Outraged at the double cross, Flaxy loudly assails Peggy at her hotel apartment, drawing the attention of its desk clerk. Later, Caesar silently shows up and kills her, leaving Flaxy accused of the crime.

She goes to Colby for help, who comes up with a plan to clear her by confessing to be the murderer himself. With absolutely no evidence connecting him to the crime, he is confident of his acquittal. All goes well during the trial until an obvious perjurer takes the stand, again arranged by Hap, clearly with the acquiescence at least of Flaxy. Colby is convicted on his testimony and sentenced to hard time.

Before he is transferred to prison, he is visited by Sam Malko (Tom D'Andrea), a former client who feels he owes Colby a good turn. Sam tells him that Caesar has been getting drunk and bragging about how Colby was convicted instead of him. Colby’s suspicions towards Flaxy begin to mount.

En route to the 20 years awaiting him, Colby slugs his guard and jumps off a train in the countryside. Injured, he passes out in front of motorist Nora Carson (Malone), who takes him home and nurses him. She proves inexplicably attracted to him, in spite of his self centeredness and repeated lack of gratitude. A statewide manhunt seeks his every trace, which he and Nora elude.

He returns to the city and seeks Sam‘s help, leaving Nora behind as he arranges a rendezvous with Caesar. When he gets there he finds Caesar dead, and once again ends up at gunpoint with Caesar’s hood Roper. The two have a violent showdown on a rooftop, with Colby forcing his pursuer over the edge to his death.

He then heads for Flaxy’s apartment for a confrontation. When Hap arrives she pulls a gun on both men, seeking to disappear with $40,000 of Hap’s money and leave the pair of rivals hanging. Colby tells her she can’t shoot both men at once, and whomever she doesn’t will get her. Colby flicks off the lights and she shoots wildly at both, killing Hap. Colby calls the police, who come and arrest her.

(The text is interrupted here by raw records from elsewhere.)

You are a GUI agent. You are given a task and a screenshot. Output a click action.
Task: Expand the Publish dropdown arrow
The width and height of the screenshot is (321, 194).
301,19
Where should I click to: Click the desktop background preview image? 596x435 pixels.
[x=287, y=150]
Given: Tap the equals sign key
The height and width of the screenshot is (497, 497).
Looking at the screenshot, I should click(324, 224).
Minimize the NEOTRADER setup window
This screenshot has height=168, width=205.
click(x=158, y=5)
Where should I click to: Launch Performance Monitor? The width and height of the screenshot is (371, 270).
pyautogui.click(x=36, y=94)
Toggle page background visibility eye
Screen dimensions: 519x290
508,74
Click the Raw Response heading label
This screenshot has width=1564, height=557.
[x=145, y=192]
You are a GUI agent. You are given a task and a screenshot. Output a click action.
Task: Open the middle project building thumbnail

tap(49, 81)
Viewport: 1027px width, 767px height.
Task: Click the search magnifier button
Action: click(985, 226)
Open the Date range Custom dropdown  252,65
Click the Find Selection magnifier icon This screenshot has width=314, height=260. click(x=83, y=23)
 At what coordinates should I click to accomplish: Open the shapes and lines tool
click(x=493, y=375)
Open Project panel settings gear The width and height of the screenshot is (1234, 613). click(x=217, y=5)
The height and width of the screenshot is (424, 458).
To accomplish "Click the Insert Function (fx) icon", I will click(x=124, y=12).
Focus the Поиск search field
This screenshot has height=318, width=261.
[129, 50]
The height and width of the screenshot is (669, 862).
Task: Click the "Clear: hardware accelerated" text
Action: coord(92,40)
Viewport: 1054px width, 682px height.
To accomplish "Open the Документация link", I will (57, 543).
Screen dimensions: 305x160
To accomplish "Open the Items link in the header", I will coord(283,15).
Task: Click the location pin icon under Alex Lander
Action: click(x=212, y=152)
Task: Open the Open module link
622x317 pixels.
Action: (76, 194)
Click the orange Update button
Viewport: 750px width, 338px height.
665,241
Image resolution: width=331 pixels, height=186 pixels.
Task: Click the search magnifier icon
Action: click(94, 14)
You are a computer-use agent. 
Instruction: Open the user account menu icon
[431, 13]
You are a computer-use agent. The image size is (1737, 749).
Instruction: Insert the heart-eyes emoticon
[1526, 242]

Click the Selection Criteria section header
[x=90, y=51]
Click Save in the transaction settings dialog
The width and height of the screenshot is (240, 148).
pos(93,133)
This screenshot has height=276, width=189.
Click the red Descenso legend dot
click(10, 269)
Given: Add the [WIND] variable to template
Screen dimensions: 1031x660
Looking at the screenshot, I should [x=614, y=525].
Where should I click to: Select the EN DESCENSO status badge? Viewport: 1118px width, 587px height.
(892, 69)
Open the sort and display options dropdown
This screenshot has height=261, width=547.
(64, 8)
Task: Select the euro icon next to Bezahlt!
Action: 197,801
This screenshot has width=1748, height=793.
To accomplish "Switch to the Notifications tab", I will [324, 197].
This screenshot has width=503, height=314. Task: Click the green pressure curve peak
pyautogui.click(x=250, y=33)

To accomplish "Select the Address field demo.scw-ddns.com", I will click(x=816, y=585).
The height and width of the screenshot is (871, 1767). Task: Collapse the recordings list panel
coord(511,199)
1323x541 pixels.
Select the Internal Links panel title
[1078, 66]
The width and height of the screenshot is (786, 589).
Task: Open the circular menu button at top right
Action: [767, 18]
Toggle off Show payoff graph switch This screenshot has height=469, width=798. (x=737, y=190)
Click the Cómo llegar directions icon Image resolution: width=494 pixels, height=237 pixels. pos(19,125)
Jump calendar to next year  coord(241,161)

Arriving back at Sam’s with the stolen $40,000 he insists he’s going to go on the lam with Nora. She refuses, saying she doesn’t want to live always looking over her shoulder, which is not a good enough life for him either. She leaves to take a bus back home instead. Sam counsels reason and tells Colby he is making a big mistake. Colby relents and calls in a tip to the police to pick Nora up at the depot if they want to capture Colby. He is there at the station, ready to turn himself in, when she arrives.

==Cast==
- Virginia Mayo as Flaxy Martin
- Zachary Scott as Walter "Walt" Colby
- Dorothy Malone as Nora Carson
- Tom D'Andrea as Sam Malko
- Helen Westcott as Peggy Farrar
- Douglas Kennedy as Hap Richie
- Elisha Cook Jr. as Roper
- Douglas Fowley as Max, Detective
- Monte Blue as Joe, Detective
- Jack Overman as Caesar
- Max Wagner as Charles McMahon

==Reception==
Allmovie.com critic Hal Erickson lauded the film director, writing, "Director Richard L. Bare had only recently moved up from the "Joe McDoakes" comedy shorts to features when he guided Flaxy Martin with skill and aplomb."